[Extracted records]
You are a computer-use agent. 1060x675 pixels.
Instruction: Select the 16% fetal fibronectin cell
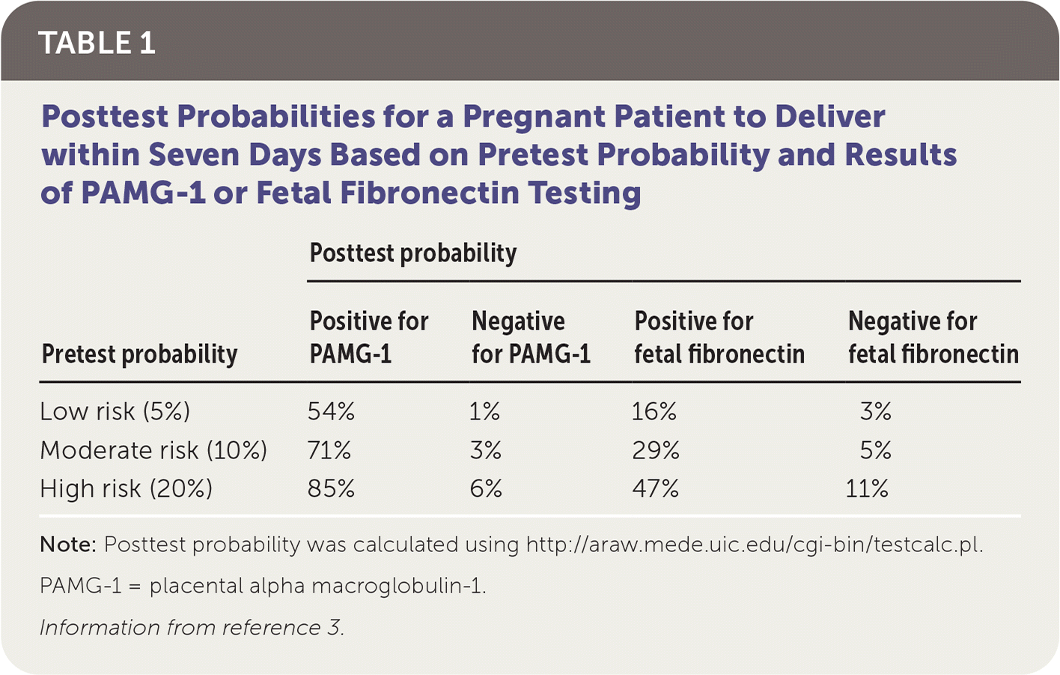coord(654,411)

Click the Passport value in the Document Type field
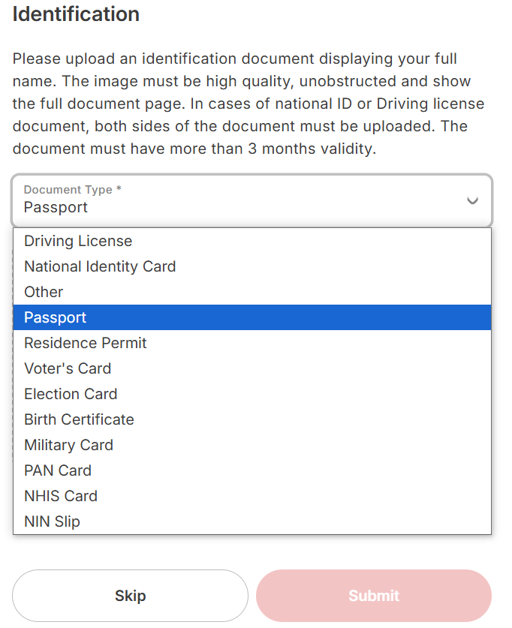56,208
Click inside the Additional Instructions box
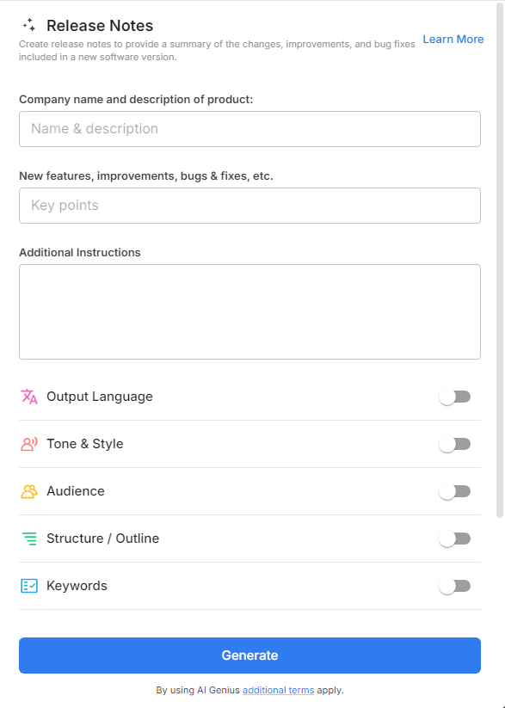 (249, 310)
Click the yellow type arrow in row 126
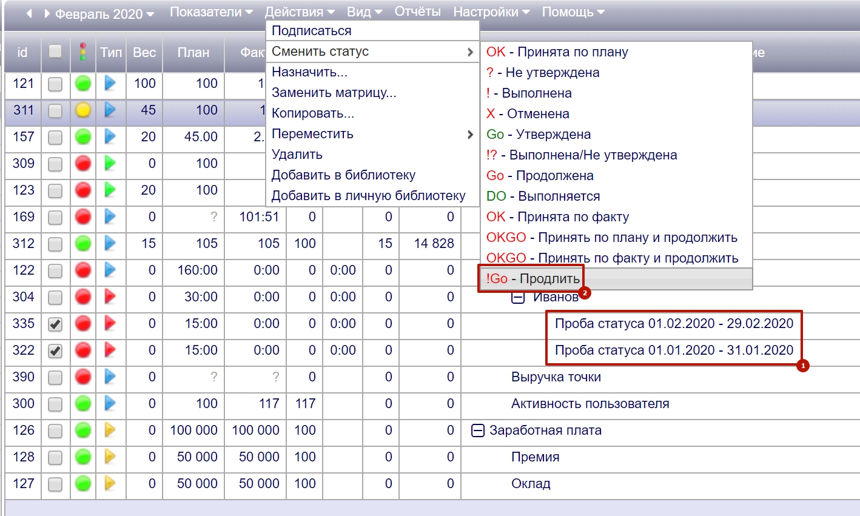Screen dimensions: 860x516 pyautogui.click(x=110, y=430)
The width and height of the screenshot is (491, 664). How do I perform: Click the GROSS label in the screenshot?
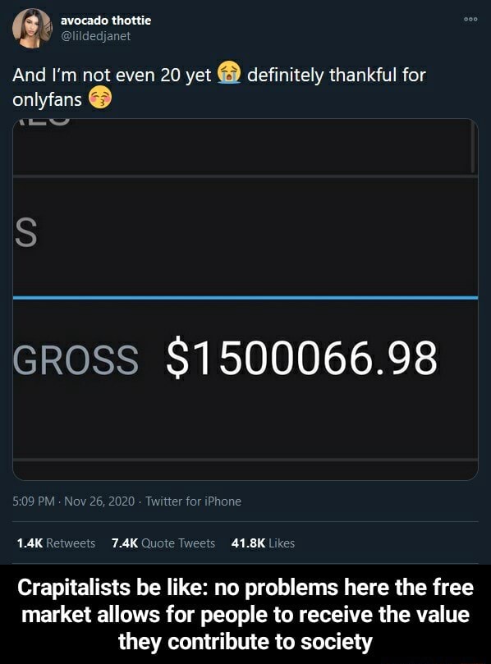point(76,360)
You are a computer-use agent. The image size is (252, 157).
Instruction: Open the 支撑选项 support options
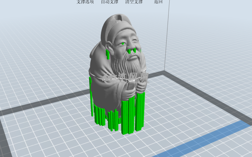point(85,2)
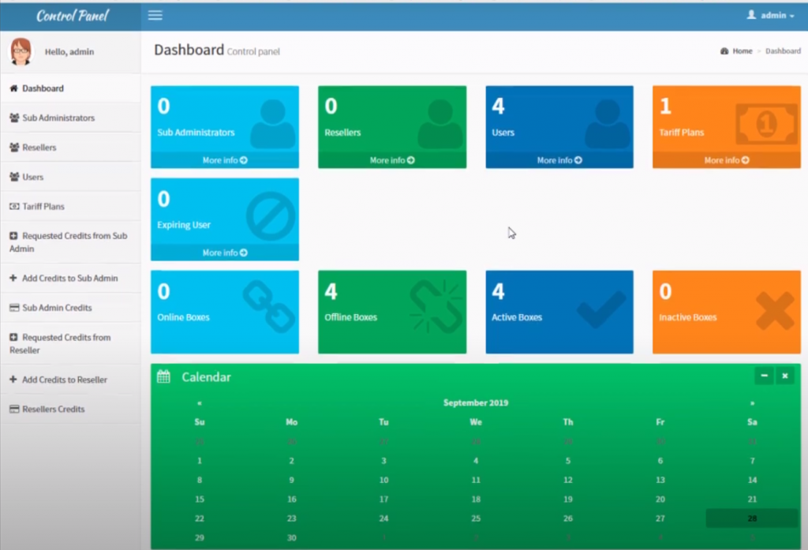This screenshot has width=808, height=550.
Task: Click the Home breadcrumb link
Action: pos(742,51)
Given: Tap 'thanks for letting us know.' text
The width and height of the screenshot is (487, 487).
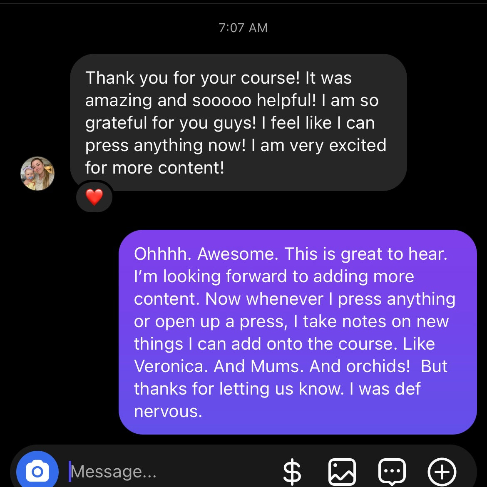Looking at the screenshot, I should [x=239, y=388].
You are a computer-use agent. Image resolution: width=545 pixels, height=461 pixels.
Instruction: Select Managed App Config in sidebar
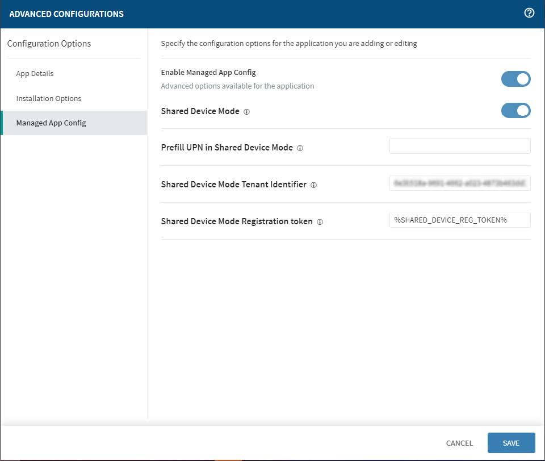coord(51,123)
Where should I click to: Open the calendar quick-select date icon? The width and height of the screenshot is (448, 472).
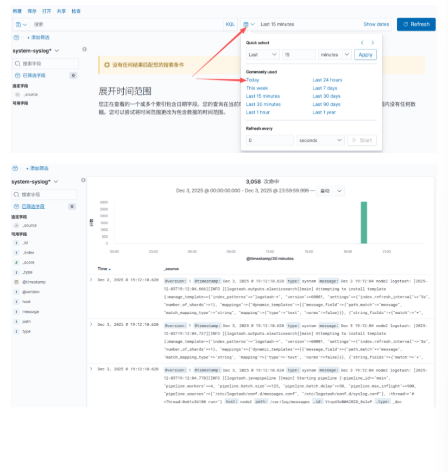pyautogui.click(x=248, y=24)
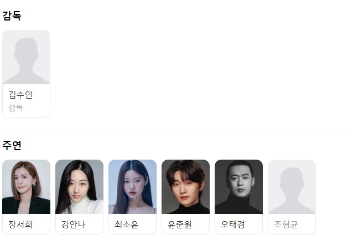Click the 김수인 name text
The height and width of the screenshot is (235, 353).
(20, 95)
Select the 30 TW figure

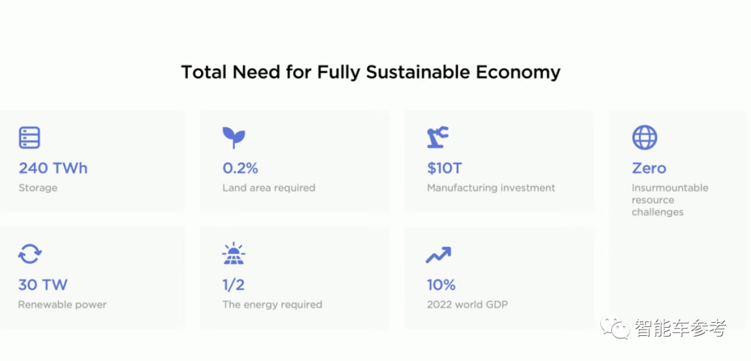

- [Exercise brief] Give an exact copy of the line containing "Instruction: Open the 支撑选项 support options" and every line after it through the end of the entries. Pictures are to be dropped.

- [Written solution]
Instruction: Open the 支撑选项 support options
point(85,2)
This screenshot has width=808, height=550.
Task: Click the Home breadcrumb link
Action: pos(742,51)
Given: Tap 'thanks for letting us know.' text
The width and height of the screenshot is (487, 487).
Looking at the screenshot, I should [x=239, y=388].
You are a computer-use agent. Image resolution: width=545 pixels, height=461 pixels.
Instruction: Select Managed App Config in sidebar
coord(51,123)
Where should I click to: Open the calendar quick-select date icon? The width and height of the screenshot is (448, 472).
pyautogui.click(x=248, y=24)
Click the 김수인 name text
The height and width of the screenshot is (235, 353).
(20, 95)
Select the 30 TW figure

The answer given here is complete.